Stanford football took big strides toward a successful 2011 season during yesterday’s National Signing Day, hauling in one of the nation’s top recruiting classes. The Cardinal signed 19 players to letters of intent, piecing together a class ranked No. 20 by ESPN.com and No. 22 by Scout.com and Rivals.com.
“This signing class is one that will play a big role in the future success of Stanford football,” said head coach David Shaw. “We wanted to bring in players who demonstrate a certain level of toughness that has been established throughout our program. I feel we have successfully met all of our goals with this recruiting class.”
Stanford bolstered its defense with its signees, adding five defensive linemen, four defensive backs and one linebacker to its roster (though some players may change positions once they join the team).
On offense, the Cardinal added two running backs, two wide receivers, a fullback, two offensive linemen and two quarterbacks.
“We wanted to get receivers, defensive backs and defensive linemen in particular,” Shaw said at a Wednesday afternoon press conference. “Those needs were met.
“In order to win the games that we need to win, we need to keep getting faster, and I think we did that,” he added.
Overall, Stanford had seven four-star recruits as rated by Rivals and Scout, with 11 more earning three-star ratings.
The top-rated recruit in the class is James Vaughters, an inside linebacker from Tucker High School (Ga.). The 6-foot-2 Vaughters, who verbally committed to Stanford over the summer, is among the top five recruits in the nation at his position. Given the departures of last year’s starting linebackers Owen Marecic and Thomas Keiser, Vaughters may immediately see playing time.

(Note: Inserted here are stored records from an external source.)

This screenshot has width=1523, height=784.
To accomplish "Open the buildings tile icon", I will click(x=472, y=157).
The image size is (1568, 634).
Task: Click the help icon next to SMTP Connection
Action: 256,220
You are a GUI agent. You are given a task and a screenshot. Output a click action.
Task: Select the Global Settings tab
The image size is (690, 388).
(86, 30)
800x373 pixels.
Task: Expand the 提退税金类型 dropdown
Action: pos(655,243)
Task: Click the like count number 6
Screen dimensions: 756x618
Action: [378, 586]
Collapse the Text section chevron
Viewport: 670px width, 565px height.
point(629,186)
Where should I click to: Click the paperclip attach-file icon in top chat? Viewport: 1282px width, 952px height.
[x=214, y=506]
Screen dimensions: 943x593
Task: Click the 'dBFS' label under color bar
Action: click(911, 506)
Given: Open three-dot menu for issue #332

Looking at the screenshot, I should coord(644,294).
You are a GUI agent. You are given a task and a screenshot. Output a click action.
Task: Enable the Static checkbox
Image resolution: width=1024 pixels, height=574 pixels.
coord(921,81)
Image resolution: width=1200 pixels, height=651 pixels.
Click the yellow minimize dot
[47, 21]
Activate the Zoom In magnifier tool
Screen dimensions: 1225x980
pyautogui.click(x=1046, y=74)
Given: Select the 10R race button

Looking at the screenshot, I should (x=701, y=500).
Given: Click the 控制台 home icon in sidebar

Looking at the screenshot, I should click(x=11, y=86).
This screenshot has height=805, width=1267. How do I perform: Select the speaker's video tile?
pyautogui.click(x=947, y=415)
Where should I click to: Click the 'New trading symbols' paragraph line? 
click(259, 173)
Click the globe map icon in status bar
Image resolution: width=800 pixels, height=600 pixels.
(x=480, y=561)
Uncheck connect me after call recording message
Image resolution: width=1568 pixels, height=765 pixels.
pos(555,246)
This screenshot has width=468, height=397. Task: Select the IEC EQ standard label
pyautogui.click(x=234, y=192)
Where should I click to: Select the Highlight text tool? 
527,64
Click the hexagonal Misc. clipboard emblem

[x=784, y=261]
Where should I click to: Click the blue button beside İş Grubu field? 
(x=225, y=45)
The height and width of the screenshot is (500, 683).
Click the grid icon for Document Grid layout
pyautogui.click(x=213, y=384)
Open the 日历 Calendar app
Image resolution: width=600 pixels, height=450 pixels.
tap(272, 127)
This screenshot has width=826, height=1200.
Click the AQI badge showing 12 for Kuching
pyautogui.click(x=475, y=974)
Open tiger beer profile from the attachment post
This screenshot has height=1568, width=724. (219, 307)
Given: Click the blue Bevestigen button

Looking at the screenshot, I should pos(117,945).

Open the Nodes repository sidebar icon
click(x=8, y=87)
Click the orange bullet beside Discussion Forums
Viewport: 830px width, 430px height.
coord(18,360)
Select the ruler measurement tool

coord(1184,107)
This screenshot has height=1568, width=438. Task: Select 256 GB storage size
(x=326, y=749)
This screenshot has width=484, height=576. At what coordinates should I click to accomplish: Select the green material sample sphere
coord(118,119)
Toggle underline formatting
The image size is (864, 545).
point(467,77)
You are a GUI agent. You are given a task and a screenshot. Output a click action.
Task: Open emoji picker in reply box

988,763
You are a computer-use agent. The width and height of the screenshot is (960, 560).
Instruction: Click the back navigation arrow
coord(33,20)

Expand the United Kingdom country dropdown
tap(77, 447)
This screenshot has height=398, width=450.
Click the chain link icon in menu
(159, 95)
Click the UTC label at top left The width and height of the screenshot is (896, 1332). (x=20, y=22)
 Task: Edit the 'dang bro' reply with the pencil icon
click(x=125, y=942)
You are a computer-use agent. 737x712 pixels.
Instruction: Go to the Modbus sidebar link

The second player in the class rated in the nation’s top 150 players is Wayne Lyons, a safety from Dillard High School (Fla.). Lyons, and Jordan Richards from Folsom High School (Calif.) should reinforce a Stanford secondary that loses top cornerback Richard Sherman next season, and could figure prominently in Stanford’s defensive backfield in the near future.
The Cardinal also picked up two pure defensive tackles, Anthony Hayes from Saint Thomas Academy (Minn.) and Lance Callihan from Catholic High School (La.). Shaw said that Stanford had not signed that type of player in its last two classes.
“To get two in one class has been phenomenal for us,” he said. “I’m really excited to get those young men that are academically what we need them to be, and, football-wise, what we need them to be as well.”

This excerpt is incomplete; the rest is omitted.